Klibrate
Klibrate v1.14 is a program made in the Jesus Vazquez Cardiovascular Proteomics Lab at Centro Nacional de Investigaciones Cardiovasculares, used to perform the calibration of experimental data, as a first step to integrate these data into higher levels along with the SanXoT program.
To perform the calibration two parameters have to be calculated: the k (weight constant), and the variance. They are calculated iteratively using the Levenberg-Marquardt algorithm, starting from the seeds the user introduces (it is possible to perform the calculation without the iterative calculation by forcing both parameters with the -f option). In the integration that follows the variance can be recalculated.

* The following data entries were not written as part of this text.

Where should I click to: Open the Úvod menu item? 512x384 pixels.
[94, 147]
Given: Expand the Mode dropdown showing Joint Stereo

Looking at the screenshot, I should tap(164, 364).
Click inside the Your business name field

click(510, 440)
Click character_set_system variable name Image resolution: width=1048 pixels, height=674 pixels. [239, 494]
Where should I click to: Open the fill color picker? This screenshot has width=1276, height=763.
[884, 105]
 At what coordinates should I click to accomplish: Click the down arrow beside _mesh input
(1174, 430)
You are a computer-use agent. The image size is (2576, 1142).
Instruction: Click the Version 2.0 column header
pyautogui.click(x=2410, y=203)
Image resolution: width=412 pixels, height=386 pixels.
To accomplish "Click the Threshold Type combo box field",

Klibrate needs two input files:
- the original data file, containing unique identifiers of each scan, such as "RawFile05.raw-scan19289-charge2" or "File05B_scannumber12877_z3", the Xi which corresponds to the log2(A/B), and the Vi which corresponds to the weight of the measure).
- the relations file, containing a first column with the higher level identifiers (such as the peptide sequence, for example "CGLAGCGLLK", or the protein, if you wish to directly integrate scans into proteins, such as the Uniprot Accession Numbers "P01308" or KEGG Gene ID "hsa:3630"), and the lower level identifiers within the abovementioned original data file (such as "RawFile05.raw-scan19289-charge2").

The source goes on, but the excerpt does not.